In Great American v. Sup. Ct. (Angeles Chem. Co.) ___ Cal.App.4th __ (2009 WL 3234636), California’s appellate court (Second District – Los Angeles/Crosky) reviewed the issue of overlapping facts. However, after doing so (and finding the coverage action could proceed because it raised contract interpretation issues and not factual issues pertinent to the underlying lawsuit), the court still remanded the case to the trial court to “balance the possible prejudice to the parties by the grant or denial of the insured’s motion to stay.” This may pose a nearly impossible situation for an insurer if no other insurer is defending the lawsuit. However, CGIS Insurance Services, Inc. v. Sup. Ct. (2008) 168 Cal.App.4th 1493 (also written by Justice Crosky) should also be considered, in which the court found a stay inappropriate where the question presented was a strictly legal issue.
Great American’s coverage lawsuit arose out of an underlying environmental pollution case. Great American and several other insurers agreed to defend the insureds. Great American filed its declaratory relief action for a determination that its policy limits were exhausted and therefore there was no further duty to defend. The legal issues presented by this claim were two fold: (1) whether there was only $500,000 per occurrence available in applicable limits; and (2) whether there was an additional annual limit available because the insured had paid for an additional couple of months of coverage. The insured argued the policy limits question necessitated determination of facts in the underlying case, including whether there was more than one occurrence and what caused the pollution. The insured also argued it might assert a bad faith claim which would create factual issues that should be stayed.

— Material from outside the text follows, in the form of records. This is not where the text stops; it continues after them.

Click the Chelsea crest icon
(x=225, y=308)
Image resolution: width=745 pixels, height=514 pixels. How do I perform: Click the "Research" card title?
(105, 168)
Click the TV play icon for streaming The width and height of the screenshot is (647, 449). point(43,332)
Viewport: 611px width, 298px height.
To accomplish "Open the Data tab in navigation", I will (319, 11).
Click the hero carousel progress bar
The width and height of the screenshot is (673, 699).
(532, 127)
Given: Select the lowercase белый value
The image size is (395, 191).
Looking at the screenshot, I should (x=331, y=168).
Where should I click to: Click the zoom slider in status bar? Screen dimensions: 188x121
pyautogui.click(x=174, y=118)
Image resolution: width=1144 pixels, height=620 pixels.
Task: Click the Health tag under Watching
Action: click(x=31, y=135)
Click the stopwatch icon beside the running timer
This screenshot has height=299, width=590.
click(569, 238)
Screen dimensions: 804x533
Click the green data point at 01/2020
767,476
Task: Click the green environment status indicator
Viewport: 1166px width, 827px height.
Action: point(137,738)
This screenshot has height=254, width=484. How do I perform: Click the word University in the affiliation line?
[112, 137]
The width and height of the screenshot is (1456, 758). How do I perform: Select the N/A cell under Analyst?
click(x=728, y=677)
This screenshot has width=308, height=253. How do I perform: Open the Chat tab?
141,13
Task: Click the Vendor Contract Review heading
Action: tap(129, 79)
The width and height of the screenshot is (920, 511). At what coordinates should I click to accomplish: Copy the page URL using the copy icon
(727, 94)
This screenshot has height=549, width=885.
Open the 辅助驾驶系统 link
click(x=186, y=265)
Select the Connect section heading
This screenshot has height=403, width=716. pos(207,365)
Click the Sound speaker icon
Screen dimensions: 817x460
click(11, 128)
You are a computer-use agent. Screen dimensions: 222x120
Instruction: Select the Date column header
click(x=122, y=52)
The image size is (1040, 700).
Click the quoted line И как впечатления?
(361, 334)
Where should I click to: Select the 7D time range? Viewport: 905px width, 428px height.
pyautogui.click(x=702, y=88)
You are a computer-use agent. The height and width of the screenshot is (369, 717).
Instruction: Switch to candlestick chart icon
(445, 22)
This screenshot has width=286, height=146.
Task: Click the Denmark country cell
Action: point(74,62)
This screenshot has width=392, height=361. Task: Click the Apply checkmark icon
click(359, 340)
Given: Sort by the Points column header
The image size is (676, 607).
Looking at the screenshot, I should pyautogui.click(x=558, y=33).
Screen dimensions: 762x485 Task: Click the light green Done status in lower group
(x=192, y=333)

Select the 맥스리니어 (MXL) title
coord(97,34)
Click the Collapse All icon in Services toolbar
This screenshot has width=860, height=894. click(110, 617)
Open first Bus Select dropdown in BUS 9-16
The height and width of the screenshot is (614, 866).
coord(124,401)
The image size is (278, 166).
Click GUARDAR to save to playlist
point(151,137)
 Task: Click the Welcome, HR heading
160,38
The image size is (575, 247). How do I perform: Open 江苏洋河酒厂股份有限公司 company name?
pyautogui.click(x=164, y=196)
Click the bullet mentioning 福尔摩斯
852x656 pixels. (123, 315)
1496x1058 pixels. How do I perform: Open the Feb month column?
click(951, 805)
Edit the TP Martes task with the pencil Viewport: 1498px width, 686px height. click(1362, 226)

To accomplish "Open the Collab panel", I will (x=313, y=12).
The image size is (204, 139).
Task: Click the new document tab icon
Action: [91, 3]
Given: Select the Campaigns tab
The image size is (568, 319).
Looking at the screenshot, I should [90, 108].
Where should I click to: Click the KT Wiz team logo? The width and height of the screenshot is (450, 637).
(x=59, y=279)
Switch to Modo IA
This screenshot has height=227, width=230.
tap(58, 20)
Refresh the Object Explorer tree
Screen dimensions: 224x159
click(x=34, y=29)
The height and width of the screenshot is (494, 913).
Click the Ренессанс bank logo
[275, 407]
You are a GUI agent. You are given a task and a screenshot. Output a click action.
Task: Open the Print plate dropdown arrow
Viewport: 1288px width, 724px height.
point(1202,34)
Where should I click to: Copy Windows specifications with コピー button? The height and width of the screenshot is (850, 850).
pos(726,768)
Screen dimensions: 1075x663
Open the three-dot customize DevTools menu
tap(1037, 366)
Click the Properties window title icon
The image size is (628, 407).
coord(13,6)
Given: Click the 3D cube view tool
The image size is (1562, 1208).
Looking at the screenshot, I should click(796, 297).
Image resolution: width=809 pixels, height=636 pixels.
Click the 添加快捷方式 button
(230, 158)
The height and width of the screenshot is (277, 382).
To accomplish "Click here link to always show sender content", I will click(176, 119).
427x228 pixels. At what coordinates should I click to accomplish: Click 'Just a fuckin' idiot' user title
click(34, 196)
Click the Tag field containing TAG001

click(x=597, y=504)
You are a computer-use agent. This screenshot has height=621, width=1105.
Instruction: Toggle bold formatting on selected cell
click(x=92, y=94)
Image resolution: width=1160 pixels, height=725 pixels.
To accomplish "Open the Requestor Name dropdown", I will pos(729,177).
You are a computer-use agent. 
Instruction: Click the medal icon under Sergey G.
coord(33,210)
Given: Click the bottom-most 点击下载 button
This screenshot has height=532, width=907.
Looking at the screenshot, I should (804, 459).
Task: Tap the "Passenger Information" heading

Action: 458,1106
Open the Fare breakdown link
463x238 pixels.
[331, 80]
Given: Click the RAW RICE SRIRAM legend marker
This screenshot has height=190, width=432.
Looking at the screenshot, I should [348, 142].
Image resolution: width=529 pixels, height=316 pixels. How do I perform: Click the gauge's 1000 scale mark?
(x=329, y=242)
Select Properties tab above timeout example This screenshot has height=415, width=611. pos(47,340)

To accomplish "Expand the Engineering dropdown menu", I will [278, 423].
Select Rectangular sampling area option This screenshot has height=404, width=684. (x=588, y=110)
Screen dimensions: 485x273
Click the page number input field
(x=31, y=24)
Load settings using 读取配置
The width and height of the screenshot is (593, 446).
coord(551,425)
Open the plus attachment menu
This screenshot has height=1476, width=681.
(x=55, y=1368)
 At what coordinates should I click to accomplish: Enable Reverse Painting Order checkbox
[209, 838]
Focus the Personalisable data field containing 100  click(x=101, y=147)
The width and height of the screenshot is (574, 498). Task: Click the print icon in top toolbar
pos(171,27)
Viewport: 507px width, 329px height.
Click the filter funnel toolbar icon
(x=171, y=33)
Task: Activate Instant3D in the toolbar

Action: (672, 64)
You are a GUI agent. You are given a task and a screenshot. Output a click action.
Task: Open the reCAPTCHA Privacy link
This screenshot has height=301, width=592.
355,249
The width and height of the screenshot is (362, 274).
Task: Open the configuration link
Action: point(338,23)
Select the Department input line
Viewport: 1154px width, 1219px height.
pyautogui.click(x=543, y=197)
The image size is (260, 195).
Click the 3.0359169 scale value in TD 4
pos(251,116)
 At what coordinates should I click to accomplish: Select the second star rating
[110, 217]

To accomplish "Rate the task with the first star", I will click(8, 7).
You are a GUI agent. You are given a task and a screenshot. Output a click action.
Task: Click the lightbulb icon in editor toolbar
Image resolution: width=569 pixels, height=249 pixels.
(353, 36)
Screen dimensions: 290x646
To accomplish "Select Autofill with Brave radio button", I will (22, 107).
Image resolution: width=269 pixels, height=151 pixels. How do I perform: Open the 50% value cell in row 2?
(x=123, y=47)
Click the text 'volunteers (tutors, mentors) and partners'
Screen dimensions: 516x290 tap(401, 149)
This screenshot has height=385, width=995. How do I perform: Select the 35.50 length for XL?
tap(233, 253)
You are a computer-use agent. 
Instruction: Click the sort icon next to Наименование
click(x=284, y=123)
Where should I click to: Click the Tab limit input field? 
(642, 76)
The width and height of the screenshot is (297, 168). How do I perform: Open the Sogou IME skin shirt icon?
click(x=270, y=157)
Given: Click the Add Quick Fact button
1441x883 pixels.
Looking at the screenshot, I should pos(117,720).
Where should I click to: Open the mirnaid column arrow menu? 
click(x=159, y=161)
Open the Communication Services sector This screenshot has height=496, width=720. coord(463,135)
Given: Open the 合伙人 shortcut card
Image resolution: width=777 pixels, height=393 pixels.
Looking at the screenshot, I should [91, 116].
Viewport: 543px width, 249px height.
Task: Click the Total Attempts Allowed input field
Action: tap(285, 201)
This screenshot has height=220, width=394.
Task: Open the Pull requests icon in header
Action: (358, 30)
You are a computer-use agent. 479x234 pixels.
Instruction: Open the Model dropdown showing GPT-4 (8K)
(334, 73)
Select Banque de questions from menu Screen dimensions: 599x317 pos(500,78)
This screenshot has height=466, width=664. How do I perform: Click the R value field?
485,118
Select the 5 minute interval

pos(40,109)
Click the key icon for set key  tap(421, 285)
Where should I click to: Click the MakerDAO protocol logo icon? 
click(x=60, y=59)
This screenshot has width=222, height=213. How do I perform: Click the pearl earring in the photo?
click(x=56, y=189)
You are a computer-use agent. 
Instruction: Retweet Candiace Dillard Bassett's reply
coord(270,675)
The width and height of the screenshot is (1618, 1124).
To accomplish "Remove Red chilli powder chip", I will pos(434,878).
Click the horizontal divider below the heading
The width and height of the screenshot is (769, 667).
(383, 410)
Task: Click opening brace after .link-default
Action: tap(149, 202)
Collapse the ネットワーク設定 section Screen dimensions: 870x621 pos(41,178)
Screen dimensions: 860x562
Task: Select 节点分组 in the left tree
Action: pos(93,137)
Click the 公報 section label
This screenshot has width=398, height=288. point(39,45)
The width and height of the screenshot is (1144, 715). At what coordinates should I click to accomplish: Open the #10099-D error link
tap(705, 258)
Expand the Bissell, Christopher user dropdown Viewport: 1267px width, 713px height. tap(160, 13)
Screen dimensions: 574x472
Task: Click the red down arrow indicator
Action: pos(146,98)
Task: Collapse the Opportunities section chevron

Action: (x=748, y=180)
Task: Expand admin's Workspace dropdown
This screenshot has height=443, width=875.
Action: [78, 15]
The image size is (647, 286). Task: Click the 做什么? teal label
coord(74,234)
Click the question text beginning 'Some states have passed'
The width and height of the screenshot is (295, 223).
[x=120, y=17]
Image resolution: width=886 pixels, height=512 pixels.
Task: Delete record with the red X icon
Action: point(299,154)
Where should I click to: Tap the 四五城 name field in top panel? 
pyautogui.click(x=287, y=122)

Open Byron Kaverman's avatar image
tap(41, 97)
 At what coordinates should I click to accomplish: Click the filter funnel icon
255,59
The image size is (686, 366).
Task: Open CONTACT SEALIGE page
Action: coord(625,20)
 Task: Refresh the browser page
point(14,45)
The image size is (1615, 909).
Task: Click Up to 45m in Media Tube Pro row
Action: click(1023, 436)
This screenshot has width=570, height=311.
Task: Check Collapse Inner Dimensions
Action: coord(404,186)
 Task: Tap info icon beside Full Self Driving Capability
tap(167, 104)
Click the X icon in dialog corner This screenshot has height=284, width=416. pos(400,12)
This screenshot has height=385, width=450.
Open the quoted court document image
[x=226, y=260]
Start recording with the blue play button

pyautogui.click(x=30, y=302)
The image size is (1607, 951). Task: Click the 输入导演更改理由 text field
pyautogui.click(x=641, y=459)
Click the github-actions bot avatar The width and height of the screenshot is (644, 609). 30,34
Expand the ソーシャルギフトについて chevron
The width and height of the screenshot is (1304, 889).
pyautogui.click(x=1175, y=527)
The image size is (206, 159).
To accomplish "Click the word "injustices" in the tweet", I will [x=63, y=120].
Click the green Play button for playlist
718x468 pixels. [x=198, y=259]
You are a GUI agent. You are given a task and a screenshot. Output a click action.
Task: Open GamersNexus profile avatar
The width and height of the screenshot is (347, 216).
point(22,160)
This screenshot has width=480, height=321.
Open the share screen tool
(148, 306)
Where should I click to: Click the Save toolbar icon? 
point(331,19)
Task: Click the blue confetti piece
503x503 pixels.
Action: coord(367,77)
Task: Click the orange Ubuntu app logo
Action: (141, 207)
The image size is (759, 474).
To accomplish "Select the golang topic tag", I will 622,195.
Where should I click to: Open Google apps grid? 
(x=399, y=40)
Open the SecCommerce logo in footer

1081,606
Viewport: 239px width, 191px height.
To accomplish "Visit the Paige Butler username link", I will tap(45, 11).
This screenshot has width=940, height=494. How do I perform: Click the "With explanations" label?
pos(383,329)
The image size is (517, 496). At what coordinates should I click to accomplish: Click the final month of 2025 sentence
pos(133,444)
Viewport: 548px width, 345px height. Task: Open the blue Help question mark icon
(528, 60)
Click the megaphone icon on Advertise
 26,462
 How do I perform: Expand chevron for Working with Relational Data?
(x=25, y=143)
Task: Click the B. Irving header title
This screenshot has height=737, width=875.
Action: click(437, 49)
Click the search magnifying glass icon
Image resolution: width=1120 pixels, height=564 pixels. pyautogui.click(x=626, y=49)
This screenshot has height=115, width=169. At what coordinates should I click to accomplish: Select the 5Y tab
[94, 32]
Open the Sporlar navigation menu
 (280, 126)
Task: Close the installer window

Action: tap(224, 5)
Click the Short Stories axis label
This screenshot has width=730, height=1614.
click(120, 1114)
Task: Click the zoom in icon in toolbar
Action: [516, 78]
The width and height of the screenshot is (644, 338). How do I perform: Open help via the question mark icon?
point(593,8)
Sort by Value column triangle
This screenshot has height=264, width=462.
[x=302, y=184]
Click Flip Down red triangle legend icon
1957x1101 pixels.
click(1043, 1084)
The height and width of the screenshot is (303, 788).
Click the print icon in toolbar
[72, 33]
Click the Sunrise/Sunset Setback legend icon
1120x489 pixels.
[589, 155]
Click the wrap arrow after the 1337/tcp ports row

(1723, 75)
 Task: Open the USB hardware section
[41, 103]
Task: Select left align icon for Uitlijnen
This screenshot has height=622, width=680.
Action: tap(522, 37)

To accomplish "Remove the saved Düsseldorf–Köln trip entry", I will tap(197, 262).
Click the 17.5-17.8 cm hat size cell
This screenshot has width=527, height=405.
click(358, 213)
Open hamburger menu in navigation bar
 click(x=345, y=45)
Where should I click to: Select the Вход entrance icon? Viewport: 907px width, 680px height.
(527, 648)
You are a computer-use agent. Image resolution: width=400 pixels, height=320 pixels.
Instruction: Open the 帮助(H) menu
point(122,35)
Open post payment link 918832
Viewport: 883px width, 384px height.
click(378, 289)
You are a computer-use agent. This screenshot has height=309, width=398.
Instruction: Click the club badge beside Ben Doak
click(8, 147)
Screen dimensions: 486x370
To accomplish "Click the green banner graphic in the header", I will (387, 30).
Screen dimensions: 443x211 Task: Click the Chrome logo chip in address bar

The appellate court made short shrift of these arguments. The possible bad faith claim was speculative. No proposed claim had been presented to the court and, therefore, none could be considered. On the issue of the amount of policy limits available, the court concluded these were contract interpretation issues that did not require discovery of or determination of the facts in the underlying case. So a stay was not appropriate on those grounds.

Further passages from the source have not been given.